There are a number of penalties that you become subject to when you do not file your return with a balance owed. The failure to file penalty (FTF) is assessed at a monthly rate of 5% of your balance. The maximum amount of the penalty is 25% of any amount owed.
The failure to pay penalty (FTP) is incurred when you fail to pay the estimated amount owed by the April 15th deadline. It is assessed at a rate of 0.5% of the balance owed per month up to a 25% maximum of the amount due.
In cases where both penalties apply, the failure to file penalty is reduced by the failure to pay penalty. These two penalties are automatically assessed by the IRS.
If you have a balance due, you may also be subject to underpayment penalties. These can vary depending on your specific circumstance.
Even if you are unable to pay the amount owed to the IRS, it is imperative that you file your return. The IRS will then allow you to work with them on a payment plan to pay off your debt. In some extreme cases, you may be eligible to negotiate an offer in compromise with the IRS allowing you to pay a significantly reduced portion of the balance that you owe. The eligibility requirements for being approved for an offer in compromise from the IRS are very stringent. Your tax professional can help you in walking through this process and determining your eligibility.

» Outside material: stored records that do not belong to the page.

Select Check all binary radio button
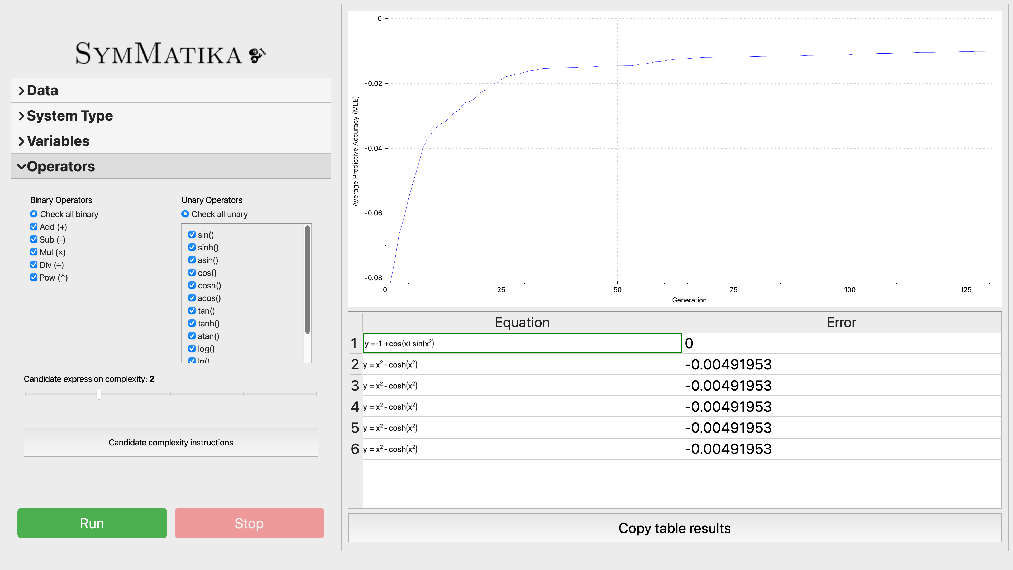 coord(34,214)
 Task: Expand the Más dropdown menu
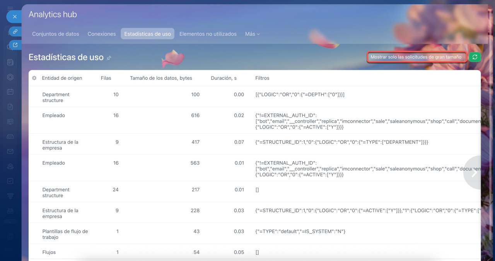tap(252, 34)
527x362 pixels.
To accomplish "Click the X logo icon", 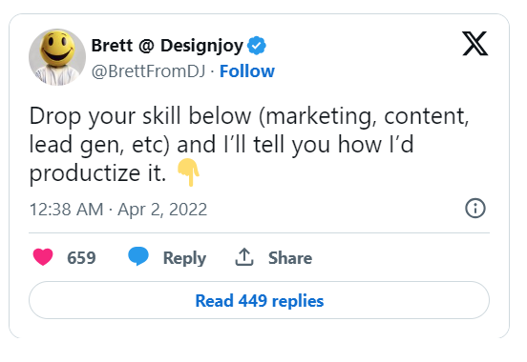I will tap(474, 44).
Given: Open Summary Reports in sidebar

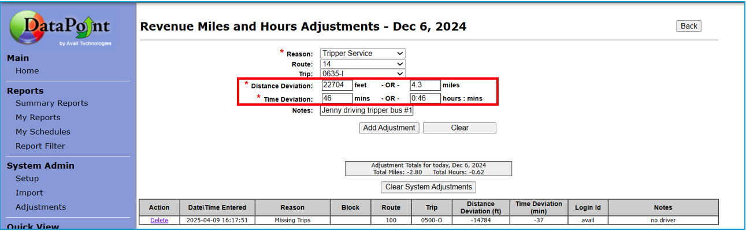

If this is the first time you have missed the filing deadline, there may be some good news for you. The IRS has a first-time abatement penalty waiver which allows qualifying taxpayers to eliminate failure to file and failure to pay penalties for a single return period.
In order to qualify, taxpayers must not have been subject to any significant amount of penalties in the previous three years. You must also be in compliance with all other filing and payment obligations.
Taxes are already difficult enough. Missing the due date without a timely filed extension makes things that much more complicated for taxpayers who owe money to the IRS. Consult your tax advisor for help with all your options to get back into the IRS’s good graces.